-------- INPUT MATERIAL --------

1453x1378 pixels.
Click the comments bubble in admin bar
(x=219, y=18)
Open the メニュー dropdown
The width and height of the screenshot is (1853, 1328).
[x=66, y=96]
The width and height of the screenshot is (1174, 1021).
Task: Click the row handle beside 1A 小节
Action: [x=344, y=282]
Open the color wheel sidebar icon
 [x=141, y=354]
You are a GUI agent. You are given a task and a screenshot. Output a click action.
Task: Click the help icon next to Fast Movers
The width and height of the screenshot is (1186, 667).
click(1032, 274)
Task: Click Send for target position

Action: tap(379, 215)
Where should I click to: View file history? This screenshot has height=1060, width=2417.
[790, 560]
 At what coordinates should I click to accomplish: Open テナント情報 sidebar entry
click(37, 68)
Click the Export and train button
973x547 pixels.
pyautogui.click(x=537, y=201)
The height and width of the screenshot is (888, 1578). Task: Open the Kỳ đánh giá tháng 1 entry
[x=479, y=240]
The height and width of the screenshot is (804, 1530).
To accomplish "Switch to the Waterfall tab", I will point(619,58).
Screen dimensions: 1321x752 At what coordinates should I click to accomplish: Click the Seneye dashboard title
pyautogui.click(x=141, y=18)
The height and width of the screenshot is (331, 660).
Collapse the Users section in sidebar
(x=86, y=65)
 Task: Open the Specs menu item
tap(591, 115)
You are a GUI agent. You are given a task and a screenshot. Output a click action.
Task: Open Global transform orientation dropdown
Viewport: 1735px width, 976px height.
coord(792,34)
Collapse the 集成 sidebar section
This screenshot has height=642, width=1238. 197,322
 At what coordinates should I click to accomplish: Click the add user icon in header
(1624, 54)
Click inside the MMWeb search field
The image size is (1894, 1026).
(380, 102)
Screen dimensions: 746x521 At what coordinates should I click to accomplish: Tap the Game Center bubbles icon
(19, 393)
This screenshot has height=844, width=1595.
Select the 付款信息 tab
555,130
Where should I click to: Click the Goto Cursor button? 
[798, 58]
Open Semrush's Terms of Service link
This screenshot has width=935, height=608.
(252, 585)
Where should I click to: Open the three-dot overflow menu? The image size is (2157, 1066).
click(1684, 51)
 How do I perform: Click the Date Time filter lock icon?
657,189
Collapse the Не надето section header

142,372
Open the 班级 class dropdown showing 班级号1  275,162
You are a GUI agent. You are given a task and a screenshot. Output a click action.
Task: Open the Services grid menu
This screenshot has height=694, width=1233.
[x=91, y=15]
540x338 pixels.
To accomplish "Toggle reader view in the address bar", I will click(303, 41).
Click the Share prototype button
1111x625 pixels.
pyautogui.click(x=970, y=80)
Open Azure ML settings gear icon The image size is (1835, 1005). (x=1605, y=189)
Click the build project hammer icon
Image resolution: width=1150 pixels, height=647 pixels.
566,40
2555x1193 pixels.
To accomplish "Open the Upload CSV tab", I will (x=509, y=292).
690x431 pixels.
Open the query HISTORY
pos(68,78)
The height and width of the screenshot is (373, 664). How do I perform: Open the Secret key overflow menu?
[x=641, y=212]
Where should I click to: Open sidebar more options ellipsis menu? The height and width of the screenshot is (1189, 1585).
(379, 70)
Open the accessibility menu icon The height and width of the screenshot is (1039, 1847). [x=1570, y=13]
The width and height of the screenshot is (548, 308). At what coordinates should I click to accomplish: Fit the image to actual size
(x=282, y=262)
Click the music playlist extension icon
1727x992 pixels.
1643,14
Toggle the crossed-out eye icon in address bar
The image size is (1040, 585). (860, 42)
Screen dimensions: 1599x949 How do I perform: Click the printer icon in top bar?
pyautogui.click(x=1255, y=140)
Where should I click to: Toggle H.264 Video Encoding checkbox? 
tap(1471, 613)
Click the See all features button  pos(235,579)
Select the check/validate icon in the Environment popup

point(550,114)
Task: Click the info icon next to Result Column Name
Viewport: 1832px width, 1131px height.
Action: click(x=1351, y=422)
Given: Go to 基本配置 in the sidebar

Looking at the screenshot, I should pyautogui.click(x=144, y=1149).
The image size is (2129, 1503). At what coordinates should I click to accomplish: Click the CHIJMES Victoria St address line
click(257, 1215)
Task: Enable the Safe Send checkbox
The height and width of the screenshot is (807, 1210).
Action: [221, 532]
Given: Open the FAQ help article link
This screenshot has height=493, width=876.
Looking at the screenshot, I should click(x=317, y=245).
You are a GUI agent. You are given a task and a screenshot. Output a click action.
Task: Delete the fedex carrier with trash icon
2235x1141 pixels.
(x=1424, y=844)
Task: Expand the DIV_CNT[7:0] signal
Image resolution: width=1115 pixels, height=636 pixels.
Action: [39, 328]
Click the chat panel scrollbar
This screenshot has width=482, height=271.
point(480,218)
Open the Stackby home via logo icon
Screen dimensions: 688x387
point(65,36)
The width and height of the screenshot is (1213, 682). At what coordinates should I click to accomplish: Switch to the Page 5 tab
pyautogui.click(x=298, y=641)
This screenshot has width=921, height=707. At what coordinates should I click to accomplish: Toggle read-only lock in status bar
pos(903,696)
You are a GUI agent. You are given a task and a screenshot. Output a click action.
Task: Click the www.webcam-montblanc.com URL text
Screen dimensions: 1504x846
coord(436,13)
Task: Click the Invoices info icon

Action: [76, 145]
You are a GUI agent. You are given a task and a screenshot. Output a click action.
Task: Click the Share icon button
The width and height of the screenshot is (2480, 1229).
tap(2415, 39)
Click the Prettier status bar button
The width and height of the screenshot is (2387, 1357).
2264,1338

--------

### WHAT YOU HAVE TO DO
Write the data from above out again, exactly.

### WRITTEN RESPONSE
1453x1378 pixels.
Click the comments bubble in admin bar
(x=219, y=18)
Open the メニュー dropdown
The width and height of the screenshot is (1853, 1328).
[x=66, y=96]
The width and height of the screenshot is (1174, 1021).
Task: Click the row handle beside 1A 小节
Action: [x=344, y=282]
Open the color wheel sidebar icon
 [x=141, y=354]
You are a GUI agent. You are given a task and a screenshot. Output a click action.
Task: Click the help icon next to Fast Movers
The width and height of the screenshot is (1186, 667).
click(1032, 274)
Task: Click Send for target position

Action: tap(379, 215)
Where should I click to: View file history? This screenshot has height=1060, width=2417.
[790, 560]
 At what coordinates should I click to accomplish: Open テナント情報 sidebar entry
click(37, 68)
Click the Export and train button
973x547 pixels.
pyautogui.click(x=537, y=201)
The height and width of the screenshot is (888, 1578). Task: Open the Kỳ đánh giá tháng 1 entry
[x=479, y=240]
The height and width of the screenshot is (804, 1530).
To accomplish "Switch to the Waterfall tab", I will point(619,58).
Screen dimensions: 1321x752 At what coordinates should I click to accomplish: Click the Seneye dashboard title
pyautogui.click(x=141, y=18)
The height and width of the screenshot is (331, 660).
Collapse the Users section in sidebar
(x=86, y=65)
 Task: Open the Specs menu item
tap(591, 115)
You are a GUI agent. You are given a task and a screenshot. Output a click action.
Task: Open Global transform orientation dropdown
Viewport: 1735px width, 976px height.
coord(792,34)
Collapse the 集成 sidebar section
This screenshot has height=642, width=1238. 197,322
 At what coordinates should I click to accomplish: Click the add user icon in header
(1624, 54)
Click inside the MMWeb search field
The image size is (1894, 1026).
(380, 102)
Screen dimensions: 746x521 At what coordinates should I click to accomplish: Tap the Game Center bubbles icon
(19, 393)
This screenshot has height=844, width=1595.
Select the 付款信息 tab
555,130
Where should I click to: Click the Goto Cursor button? 
[798, 58]
Open Semrush's Terms of Service link
This screenshot has width=935, height=608.
(252, 585)
Where should I click to: Open the three-dot overflow menu? The image size is (2157, 1066).
click(1684, 51)
 How do I perform: Click the Date Time filter lock icon?
657,189
Collapse the Не надето section header

142,372
Open the 班级 class dropdown showing 班级号1  275,162
You are a GUI agent. You are given a task and a screenshot. Output a click action.
Task: Open the Services grid menu
This screenshot has height=694, width=1233.
[x=91, y=15]
540x338 pixels.
To accomplish "Toggle reader view in the address bar", I will click(303, 41).
Click the Share prototype button
1111x625 pixels.
pyautogui.click(x=970, y=80)
Open Azure ML settings gear icon The image size is (1835, 1005). (x=1605, y=189)
Click the build project hammer icon
Image resolution: width=1150 pixels, height=647 pixels.
566,40
2555x1193 pixels.
To accomplish "Open the Upload CSV tab", I will (x=509, y=292).
690x431 pixels.
Open the query HISTORY
pos(68,78)
The height and width of the screenshot is (373, 664). How do I perform: Open the Secret key overflow menu?
[x=641, y=212]
Where should I click to: Open sidebar more options ellipsis menu? The height and width of the screenshot is (1189, 1585).
(379, 70)
Open the accessibility menu icon The height and width of the screenshot is (1039, 1847). [x=1570, y=13]
The width and height of the screenshot is (548, 308). At what coordinates should I click to accomplish: Fit the image to actual size
(x=282, y=262)
Click the music playlist extension icon
1727x992 pixels.
1643,14
Toggle the crossed-out eye icon in address bar
The image size is (1040, 585). (860, 42)
Screen dimensions: 1599x949 How do I perform: Click the printer icon in top bar?
pyautogui.click(x=1255, y=140)
Where should I click to: Toggle H.264 Video Encoding checkbox? 
tap(1471, 613)
Click the See all features button  pos(235,579)
Select the check/validate icon in the Environment popup

point(550,114)
Task: Click the info icon next to Result Column Name
Viewport: 1832px width, 1131px height.
Action: click(x=1351, y=422)
Given: Go to 基本配置 in the sidebar

Looking at the screenshot, I should pyautogui.click(x=144, y=1149).
The image size is (2129, 1503). At what coordinates should I click to accomplish: Click the CHIJMES Victoria St address line
click(257, 1215)
Task: Enable the Safe Send checkbox
The height and width of the screenshot is (807, 1210).
Action: [221, 532]
Given: Open the FAQ help article link
This screenshot has height=493, width=876.
Looking at the screenshot, I should click(x=317, y=245).
You are a GUI agent. You are given a task and a screenshot. Output a click action.
Task: Delete the fedex carrier with trash icon
2235x1141 pixels.
(x=1424, y=844)
Task: Expand the DIV_CNT[7:0] signal
Image resolution: width=1115 pixels, height=636 pixels.
Action: [39, 328]
Click the chat panel scrollbar
This screenshot has width=482, height=271.
point(480,218)
Open the Stackby home via logo icon
Screen dimensions: 688x387
point(65,36)
The width and height of the screenshot is (1213, 682). At what coordinates should I click to accomplish: Switch to the Page 5 tab
pyautogui.click(x=298, y=641)
This screenshot has width=921, height=707. At what coordinates should I click to accomplish: Toggle read-only lock in status bar
pos(903,696)
You are a GUI agent. You are given a task and a screenshot. Output a click action.
Task: Click the www.webcam-montblanc.com URL text
Screen dimensions: 1504x846
coord(436,13)
Task: Click the Invoices info icon

Action: [76, 145]
You are a GUI agent. You are given a task and a screenshot. Output a click action.
Task: Click the Share icon button
The width and height of the screenshot is (2480, 1229).
tap(2415, 39)
Click the Prettier status bar button
The width and height of the screenshot is (2387, 1357).
2264,1338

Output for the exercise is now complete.